START Information supplied

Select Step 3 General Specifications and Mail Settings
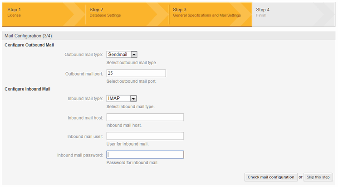206,12
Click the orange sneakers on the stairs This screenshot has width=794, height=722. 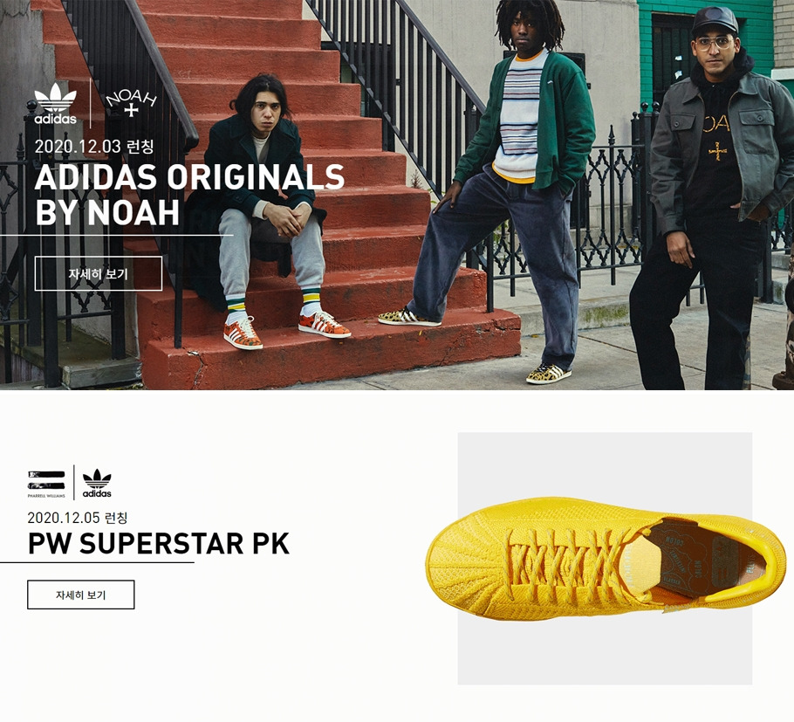[x=287, y=329]
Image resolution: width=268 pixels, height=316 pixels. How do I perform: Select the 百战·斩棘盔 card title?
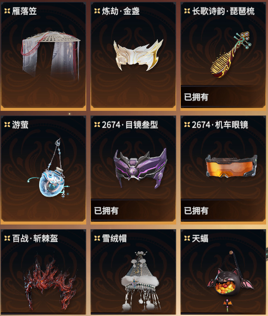point(35,238)
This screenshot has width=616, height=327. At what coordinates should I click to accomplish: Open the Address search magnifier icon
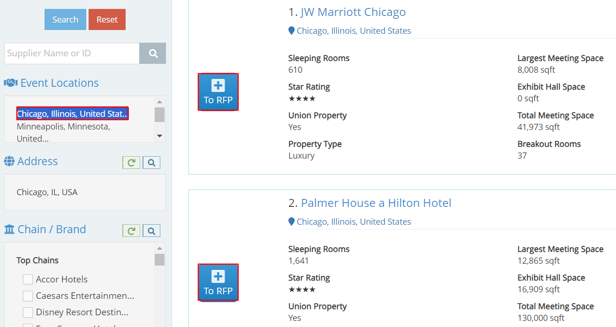tap(151, 163)
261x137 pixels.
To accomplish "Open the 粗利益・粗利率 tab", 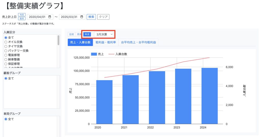I will coord(106,42).
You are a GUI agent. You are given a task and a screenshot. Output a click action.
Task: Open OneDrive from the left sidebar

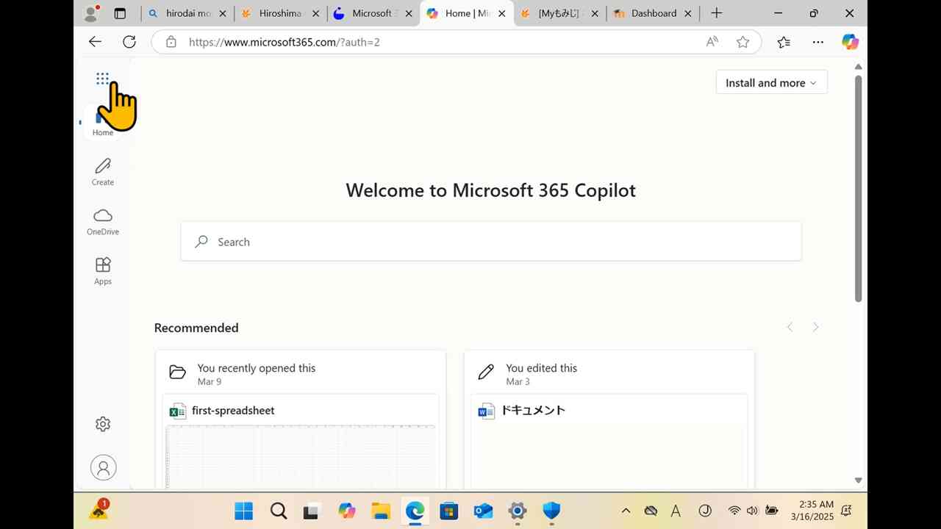103,221
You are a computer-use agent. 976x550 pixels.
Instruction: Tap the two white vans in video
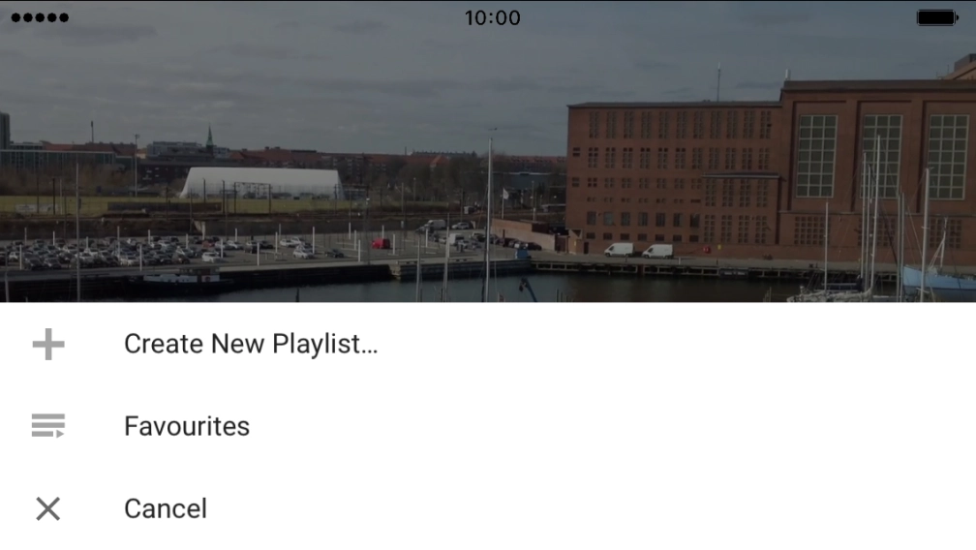[639, 250]
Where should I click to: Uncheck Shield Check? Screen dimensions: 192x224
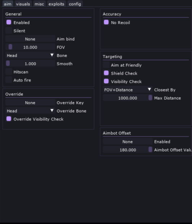(106, 73)
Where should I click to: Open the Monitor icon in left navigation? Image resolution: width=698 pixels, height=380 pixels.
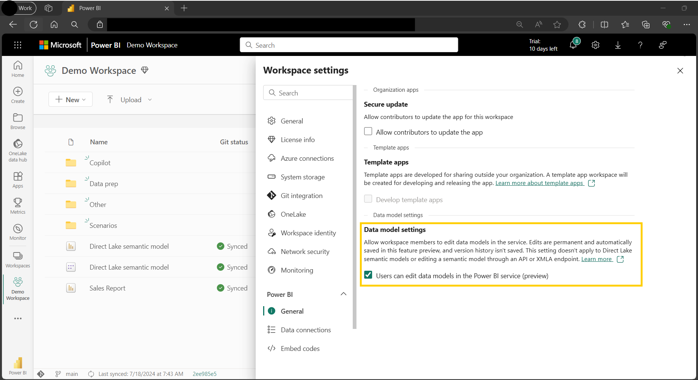tap(18, 232)
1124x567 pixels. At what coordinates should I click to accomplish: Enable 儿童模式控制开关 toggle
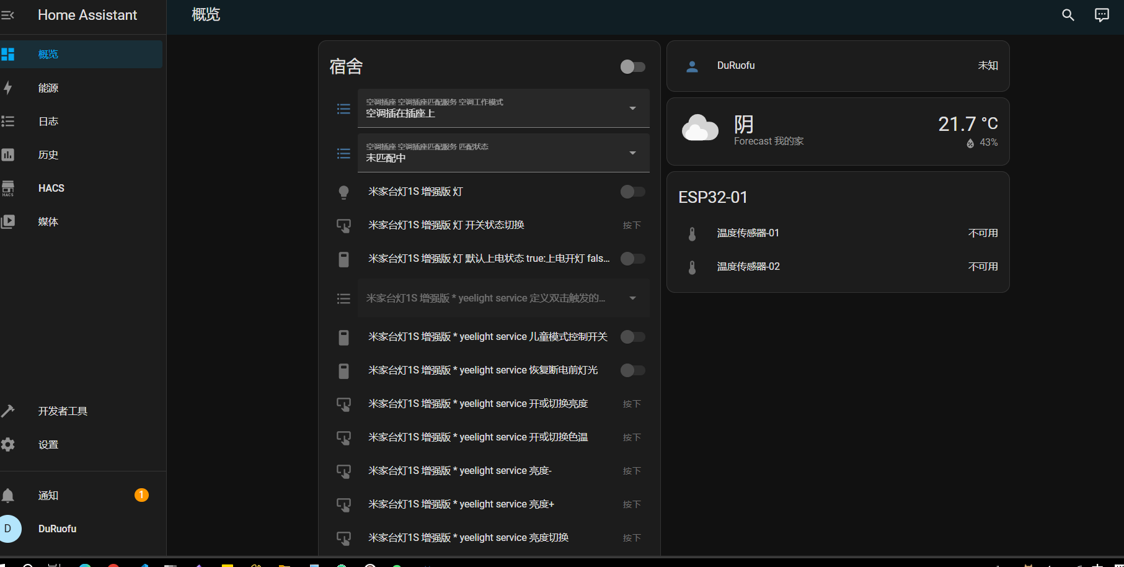click(632, 337)

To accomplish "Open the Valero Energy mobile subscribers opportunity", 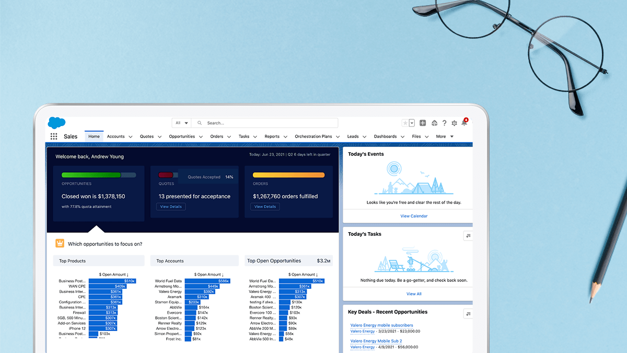I will tap(381, 325).
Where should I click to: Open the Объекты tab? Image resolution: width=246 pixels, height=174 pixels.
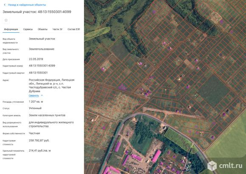pyautogui.click(x=42, y=29)
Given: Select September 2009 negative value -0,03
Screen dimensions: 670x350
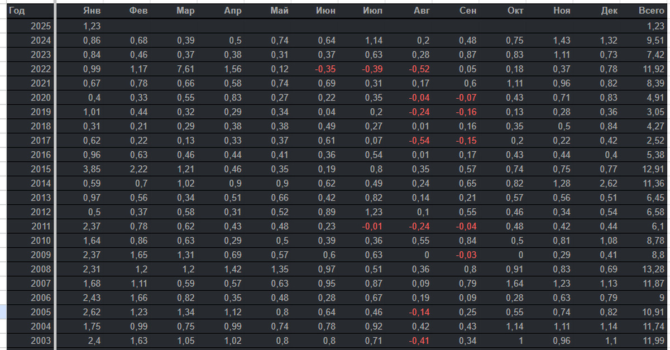Looking at the screenshot, I should pos(466,255).
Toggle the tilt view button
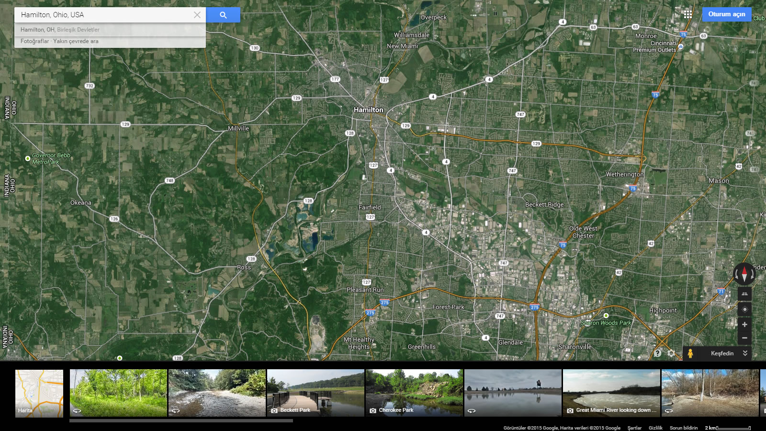The width and height of the screenshot is (766, 431). pos(744,294)
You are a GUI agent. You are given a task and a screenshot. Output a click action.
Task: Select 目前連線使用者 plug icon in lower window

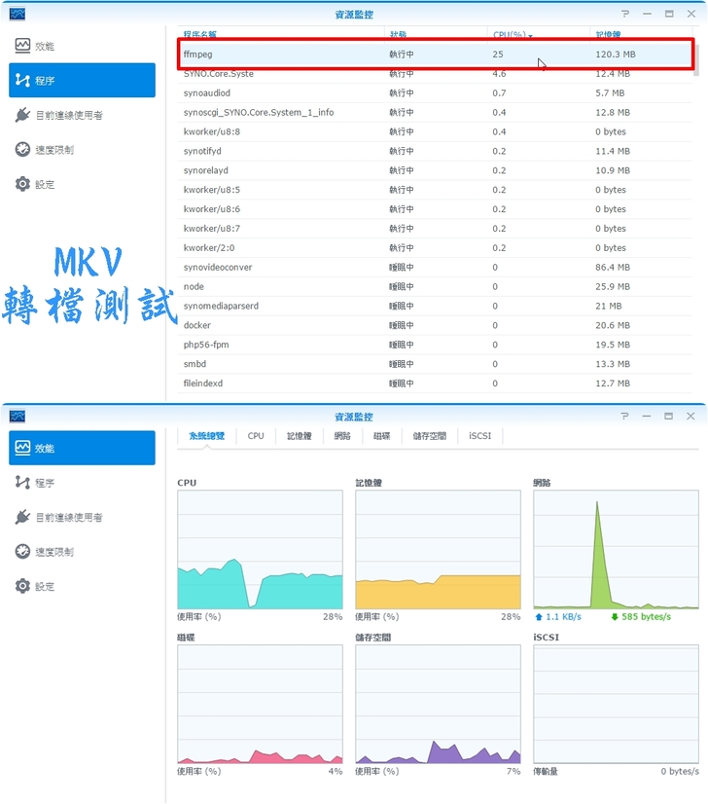[23, 518]
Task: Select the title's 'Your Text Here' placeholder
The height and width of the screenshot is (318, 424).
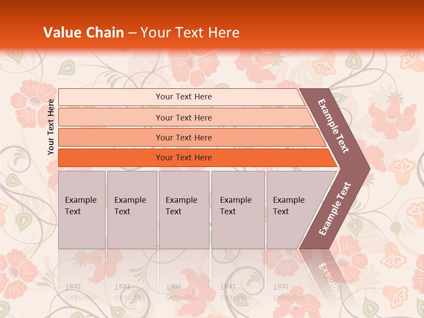Action: click(x=190, y=33)
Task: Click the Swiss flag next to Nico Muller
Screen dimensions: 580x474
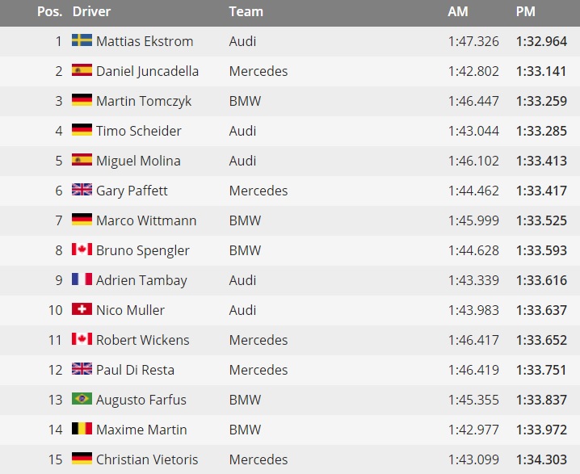Action: [82, 309]
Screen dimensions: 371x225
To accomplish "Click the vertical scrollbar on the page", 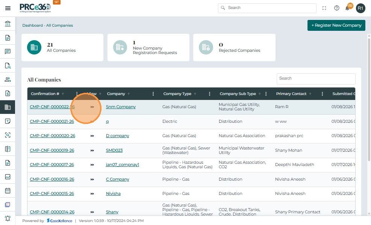I will pos(368,94).
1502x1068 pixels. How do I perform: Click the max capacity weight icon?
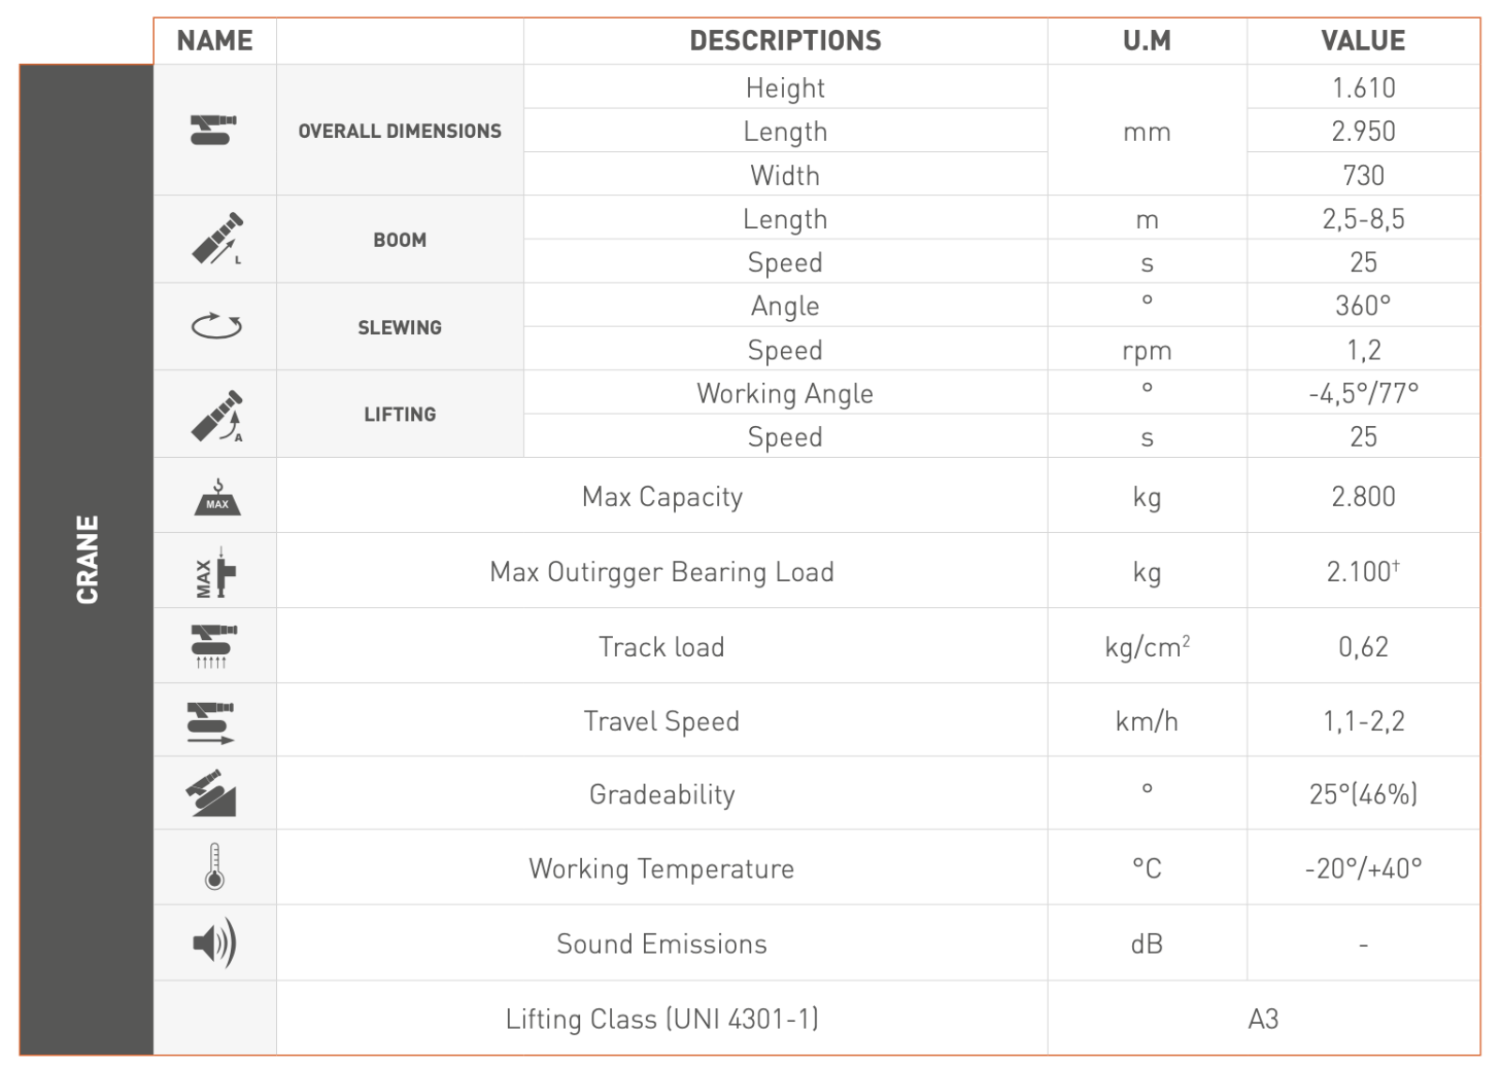[x=217, y=497]
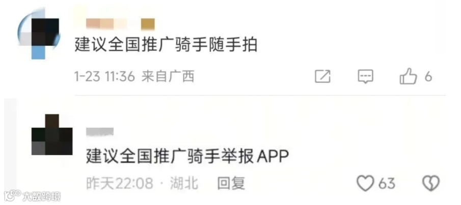Dislike the second comment with the broken heart
Screen dimensions: 461x205
pyautogui.click(x=431, y=183)
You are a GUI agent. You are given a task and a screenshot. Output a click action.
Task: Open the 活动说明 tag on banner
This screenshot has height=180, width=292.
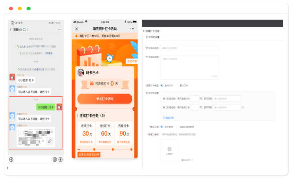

END Information supplied

• Task details: Pictures don't belong in the copy. Retype exactly the lines from the one with "1502x1068 pixels. How" through the last line of the records.

• Solution below:
1502x1068 pixels. How do I perform: Click the max capacity weight icon?
[x=217, y=497]
Dislike the second comment with the broken heart
Screen dimensions: 461x205
pyautogui.click(x=431, y=183)
You are a GUI agent. You are given a task and a screenshot. Output a click action.
Task: Open the 活动说明 tag on banner
This screenshot has height=180, width=292.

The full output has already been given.